| DIRECTIVE |
Please give everything from the line containing "Image resolution: width=1400" down to the end of the records again, switching "hidden" to "unread" and leaving all else unchanged.

═════ MATERIAL PROVIDED ═════

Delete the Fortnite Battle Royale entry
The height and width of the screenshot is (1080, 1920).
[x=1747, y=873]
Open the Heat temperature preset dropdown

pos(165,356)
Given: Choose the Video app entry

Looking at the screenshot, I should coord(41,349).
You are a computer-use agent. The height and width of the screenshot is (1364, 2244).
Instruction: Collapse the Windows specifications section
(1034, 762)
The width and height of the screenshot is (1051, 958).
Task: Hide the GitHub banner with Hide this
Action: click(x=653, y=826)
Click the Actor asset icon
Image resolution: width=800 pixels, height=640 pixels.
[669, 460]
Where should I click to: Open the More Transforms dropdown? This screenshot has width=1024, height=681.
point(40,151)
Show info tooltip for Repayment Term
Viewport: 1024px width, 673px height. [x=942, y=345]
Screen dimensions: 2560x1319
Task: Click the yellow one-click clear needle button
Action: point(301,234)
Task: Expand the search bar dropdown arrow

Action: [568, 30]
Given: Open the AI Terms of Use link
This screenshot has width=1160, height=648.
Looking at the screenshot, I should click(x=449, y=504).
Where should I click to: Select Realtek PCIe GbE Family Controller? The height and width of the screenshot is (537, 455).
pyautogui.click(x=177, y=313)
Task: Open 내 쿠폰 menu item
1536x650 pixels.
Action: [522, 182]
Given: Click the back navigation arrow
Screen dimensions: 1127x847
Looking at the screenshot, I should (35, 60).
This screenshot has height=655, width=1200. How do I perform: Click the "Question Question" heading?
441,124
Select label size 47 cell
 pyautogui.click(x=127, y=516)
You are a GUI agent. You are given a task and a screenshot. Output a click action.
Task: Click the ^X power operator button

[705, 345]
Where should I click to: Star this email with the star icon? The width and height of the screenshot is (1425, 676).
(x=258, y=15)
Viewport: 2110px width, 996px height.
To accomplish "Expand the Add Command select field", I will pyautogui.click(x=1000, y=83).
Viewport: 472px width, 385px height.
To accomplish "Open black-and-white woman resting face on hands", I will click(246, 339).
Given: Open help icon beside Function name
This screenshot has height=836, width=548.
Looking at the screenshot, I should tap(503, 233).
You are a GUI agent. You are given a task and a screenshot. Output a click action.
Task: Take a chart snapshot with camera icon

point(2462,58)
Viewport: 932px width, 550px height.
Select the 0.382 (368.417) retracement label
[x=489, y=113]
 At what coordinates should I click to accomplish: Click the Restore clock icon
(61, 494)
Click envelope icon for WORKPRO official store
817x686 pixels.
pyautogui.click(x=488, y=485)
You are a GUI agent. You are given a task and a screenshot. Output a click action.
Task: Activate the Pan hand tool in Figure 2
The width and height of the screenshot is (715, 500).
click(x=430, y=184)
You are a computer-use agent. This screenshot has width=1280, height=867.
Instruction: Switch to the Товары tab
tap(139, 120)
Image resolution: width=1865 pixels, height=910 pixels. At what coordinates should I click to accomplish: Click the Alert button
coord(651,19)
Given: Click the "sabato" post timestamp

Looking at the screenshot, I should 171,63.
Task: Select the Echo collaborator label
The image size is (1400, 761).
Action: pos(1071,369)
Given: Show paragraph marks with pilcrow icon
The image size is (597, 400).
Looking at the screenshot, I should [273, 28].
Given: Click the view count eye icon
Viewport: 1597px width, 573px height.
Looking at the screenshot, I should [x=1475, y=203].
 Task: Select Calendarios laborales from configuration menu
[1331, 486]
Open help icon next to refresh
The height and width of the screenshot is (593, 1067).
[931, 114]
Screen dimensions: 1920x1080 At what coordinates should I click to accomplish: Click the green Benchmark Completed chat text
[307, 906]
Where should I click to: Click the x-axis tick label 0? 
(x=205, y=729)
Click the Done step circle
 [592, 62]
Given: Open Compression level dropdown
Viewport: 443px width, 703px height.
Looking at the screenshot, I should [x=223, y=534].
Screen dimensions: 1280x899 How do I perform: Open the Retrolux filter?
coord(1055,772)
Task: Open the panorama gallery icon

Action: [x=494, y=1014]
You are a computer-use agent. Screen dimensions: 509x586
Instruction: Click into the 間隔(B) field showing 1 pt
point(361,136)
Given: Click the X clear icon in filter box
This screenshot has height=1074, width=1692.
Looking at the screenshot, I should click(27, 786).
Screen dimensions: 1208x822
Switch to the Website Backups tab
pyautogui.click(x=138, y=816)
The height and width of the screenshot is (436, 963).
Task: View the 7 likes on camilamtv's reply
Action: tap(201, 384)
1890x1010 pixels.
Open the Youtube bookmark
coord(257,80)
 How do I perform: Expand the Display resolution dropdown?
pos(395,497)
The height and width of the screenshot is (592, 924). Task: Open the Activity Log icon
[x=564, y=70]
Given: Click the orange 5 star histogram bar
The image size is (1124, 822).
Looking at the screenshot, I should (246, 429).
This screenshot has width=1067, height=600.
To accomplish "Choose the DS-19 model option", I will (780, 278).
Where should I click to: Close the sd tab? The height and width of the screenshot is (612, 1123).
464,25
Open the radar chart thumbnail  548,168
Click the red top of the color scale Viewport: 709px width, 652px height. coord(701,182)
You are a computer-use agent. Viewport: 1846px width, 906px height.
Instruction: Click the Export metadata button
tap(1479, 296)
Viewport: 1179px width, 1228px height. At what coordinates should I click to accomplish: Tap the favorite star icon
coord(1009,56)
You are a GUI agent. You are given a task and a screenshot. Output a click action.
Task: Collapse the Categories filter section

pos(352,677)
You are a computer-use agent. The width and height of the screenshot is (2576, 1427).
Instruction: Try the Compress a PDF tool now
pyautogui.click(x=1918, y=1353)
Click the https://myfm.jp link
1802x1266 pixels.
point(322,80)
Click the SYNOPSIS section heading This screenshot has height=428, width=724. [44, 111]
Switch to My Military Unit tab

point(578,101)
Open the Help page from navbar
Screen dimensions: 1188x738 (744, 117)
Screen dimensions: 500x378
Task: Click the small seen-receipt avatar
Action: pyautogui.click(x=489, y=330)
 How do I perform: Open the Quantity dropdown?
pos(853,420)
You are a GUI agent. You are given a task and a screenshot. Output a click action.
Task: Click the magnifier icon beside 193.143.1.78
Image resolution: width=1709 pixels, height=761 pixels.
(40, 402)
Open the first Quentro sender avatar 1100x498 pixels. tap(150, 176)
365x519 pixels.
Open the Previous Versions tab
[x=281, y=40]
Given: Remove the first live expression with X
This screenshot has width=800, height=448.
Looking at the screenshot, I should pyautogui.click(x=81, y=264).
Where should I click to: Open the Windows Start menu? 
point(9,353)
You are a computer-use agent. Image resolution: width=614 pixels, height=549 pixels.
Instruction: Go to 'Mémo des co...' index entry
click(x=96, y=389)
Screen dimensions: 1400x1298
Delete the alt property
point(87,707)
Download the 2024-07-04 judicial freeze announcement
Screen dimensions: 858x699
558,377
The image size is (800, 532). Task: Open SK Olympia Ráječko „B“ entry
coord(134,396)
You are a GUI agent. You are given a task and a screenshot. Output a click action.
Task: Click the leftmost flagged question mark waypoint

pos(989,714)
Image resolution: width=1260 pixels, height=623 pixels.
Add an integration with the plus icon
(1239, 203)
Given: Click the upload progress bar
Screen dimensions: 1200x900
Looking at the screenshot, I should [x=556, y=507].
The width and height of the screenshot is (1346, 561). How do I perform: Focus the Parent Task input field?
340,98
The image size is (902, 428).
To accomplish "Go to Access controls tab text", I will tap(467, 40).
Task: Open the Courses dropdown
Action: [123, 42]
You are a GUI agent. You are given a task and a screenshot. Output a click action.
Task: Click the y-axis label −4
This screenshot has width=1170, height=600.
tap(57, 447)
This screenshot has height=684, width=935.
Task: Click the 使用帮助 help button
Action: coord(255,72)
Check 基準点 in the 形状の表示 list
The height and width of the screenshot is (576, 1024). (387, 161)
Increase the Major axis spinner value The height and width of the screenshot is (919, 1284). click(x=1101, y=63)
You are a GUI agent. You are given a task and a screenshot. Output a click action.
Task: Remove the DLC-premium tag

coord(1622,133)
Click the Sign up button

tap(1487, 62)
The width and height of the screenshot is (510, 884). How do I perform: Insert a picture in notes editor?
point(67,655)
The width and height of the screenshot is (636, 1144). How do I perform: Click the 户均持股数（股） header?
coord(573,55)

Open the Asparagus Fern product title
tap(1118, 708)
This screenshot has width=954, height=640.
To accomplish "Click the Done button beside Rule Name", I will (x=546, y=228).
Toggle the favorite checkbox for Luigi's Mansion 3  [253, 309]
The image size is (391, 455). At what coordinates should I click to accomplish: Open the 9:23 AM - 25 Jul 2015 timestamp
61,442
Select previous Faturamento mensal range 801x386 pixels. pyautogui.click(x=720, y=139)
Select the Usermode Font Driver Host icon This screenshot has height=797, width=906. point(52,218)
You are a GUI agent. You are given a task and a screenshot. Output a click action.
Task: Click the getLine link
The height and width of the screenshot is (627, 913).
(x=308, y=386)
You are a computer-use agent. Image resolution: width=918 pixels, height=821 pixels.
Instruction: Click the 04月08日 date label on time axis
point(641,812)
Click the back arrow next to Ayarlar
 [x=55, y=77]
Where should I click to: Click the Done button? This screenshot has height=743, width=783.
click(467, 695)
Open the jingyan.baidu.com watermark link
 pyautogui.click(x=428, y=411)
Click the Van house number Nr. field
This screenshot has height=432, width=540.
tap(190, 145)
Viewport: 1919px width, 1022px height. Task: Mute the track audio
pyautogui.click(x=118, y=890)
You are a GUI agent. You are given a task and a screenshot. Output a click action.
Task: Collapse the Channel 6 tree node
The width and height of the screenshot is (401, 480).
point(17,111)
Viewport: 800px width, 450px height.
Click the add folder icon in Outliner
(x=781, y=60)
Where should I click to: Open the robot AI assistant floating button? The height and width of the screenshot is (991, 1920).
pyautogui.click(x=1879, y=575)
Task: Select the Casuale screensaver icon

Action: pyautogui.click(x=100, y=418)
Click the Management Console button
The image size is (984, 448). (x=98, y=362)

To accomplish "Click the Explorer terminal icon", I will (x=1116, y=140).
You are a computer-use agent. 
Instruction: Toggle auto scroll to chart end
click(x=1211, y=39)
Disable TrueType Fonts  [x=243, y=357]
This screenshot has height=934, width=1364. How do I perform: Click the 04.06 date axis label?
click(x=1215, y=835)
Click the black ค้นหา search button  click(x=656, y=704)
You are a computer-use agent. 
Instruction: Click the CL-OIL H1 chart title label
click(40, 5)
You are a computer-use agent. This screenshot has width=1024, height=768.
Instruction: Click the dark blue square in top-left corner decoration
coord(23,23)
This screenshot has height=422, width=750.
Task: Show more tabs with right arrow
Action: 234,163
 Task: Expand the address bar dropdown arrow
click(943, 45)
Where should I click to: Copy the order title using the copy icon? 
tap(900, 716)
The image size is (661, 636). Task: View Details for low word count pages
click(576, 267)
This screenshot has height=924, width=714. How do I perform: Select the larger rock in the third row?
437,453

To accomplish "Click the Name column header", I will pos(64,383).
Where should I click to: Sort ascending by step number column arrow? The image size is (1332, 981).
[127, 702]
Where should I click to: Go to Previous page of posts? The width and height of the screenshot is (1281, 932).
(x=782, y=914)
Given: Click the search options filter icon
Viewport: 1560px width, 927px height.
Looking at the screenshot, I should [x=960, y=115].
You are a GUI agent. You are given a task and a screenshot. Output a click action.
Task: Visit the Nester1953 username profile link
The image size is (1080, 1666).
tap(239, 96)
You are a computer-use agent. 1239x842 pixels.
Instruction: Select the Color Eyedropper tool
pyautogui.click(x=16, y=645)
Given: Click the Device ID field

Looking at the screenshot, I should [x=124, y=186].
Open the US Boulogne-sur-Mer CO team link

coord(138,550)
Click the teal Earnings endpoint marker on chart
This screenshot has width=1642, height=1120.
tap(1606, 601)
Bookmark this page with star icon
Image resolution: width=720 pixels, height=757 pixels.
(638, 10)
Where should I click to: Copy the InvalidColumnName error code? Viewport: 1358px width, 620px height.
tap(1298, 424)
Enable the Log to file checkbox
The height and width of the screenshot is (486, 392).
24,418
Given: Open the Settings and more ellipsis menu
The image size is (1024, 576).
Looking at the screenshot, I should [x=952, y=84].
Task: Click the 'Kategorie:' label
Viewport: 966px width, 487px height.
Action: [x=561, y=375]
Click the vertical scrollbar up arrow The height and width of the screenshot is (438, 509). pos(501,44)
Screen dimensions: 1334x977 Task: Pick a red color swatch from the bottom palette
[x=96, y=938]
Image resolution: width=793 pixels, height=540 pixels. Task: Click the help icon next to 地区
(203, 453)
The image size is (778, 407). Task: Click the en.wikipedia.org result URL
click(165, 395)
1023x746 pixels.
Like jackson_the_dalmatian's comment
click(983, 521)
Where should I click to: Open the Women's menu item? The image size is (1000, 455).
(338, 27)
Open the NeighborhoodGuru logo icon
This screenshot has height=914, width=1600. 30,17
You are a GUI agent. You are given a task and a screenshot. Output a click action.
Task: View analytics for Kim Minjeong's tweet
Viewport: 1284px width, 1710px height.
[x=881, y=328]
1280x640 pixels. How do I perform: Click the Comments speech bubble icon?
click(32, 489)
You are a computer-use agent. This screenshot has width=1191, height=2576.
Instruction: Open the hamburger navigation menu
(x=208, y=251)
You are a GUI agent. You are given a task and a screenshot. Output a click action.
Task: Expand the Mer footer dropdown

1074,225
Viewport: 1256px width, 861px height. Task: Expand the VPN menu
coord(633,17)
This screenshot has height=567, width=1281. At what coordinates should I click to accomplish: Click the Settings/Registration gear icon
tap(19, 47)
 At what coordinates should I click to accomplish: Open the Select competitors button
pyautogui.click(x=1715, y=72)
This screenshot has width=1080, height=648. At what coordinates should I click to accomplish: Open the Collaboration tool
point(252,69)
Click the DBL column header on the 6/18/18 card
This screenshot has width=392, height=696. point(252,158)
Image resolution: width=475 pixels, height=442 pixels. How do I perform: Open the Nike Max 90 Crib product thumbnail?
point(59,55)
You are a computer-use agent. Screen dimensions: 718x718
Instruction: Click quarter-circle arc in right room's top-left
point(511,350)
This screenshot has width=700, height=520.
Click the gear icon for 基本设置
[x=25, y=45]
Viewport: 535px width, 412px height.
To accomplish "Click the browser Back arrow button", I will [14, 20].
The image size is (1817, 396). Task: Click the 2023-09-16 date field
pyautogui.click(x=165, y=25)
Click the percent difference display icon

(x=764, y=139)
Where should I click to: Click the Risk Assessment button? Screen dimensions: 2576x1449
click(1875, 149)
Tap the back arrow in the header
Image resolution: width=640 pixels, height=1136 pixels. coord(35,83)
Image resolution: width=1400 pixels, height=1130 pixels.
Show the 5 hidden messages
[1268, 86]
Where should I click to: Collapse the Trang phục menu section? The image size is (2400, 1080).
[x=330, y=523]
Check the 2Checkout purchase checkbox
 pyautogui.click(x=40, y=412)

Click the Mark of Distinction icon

═════

| THE RESULT |
Image resolution: width=1400 pixels, height=1130 pixels.
Show the 5 unread messages
[1268, 86]
Where should I click to: Collapse the Trang phục menu section? The image size is (2400, 1080).
[x=330, y=523]
Check the 2Checkout purchase checkbox
 pyautogui.click(x=40, y=412)

Click the Mark of Distinction icon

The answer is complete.